— Instructions for the task —
Would you reproduce, without any alteration, the lines from the opening line of the entries through the line that has "This screenshot has height=857, width=1180." in it?

(Dataset entries)
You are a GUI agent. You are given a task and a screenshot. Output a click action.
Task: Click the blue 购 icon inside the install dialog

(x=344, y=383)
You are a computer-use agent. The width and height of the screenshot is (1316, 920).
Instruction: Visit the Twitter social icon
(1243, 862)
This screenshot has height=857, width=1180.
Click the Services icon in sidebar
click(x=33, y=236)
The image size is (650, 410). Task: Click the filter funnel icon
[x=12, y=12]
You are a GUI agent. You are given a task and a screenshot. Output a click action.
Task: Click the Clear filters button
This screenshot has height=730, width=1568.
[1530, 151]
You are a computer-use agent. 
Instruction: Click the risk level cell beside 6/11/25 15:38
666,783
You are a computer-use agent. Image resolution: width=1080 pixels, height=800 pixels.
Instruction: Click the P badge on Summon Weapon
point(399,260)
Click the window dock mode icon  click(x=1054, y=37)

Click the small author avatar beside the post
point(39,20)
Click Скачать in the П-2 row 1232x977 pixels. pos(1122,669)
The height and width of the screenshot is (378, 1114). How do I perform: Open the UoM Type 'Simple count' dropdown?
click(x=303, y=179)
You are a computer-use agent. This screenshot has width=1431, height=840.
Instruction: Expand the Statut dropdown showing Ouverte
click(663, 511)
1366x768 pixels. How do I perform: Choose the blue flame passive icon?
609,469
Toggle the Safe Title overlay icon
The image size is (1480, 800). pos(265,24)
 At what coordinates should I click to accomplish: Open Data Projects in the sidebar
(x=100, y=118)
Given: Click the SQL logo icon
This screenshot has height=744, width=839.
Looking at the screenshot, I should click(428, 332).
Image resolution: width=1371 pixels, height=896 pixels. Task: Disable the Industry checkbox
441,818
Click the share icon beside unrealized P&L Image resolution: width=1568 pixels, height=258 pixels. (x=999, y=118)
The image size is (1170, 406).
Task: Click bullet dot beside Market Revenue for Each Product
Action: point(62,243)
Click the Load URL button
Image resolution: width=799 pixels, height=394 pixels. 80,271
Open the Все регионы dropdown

— Answer space —
You are a GUI agent. You are given a task and a screenshot. Output a click action.
Task: Click the blue 购 icon inside the install dialog

(x=344, y=383)
You are a computer-use agent. The width and height of the screenshot is (1316, 920).
Instruction: Visit the Twitter social icon
(1243, 862)
This screenshot has height=857, width=1180.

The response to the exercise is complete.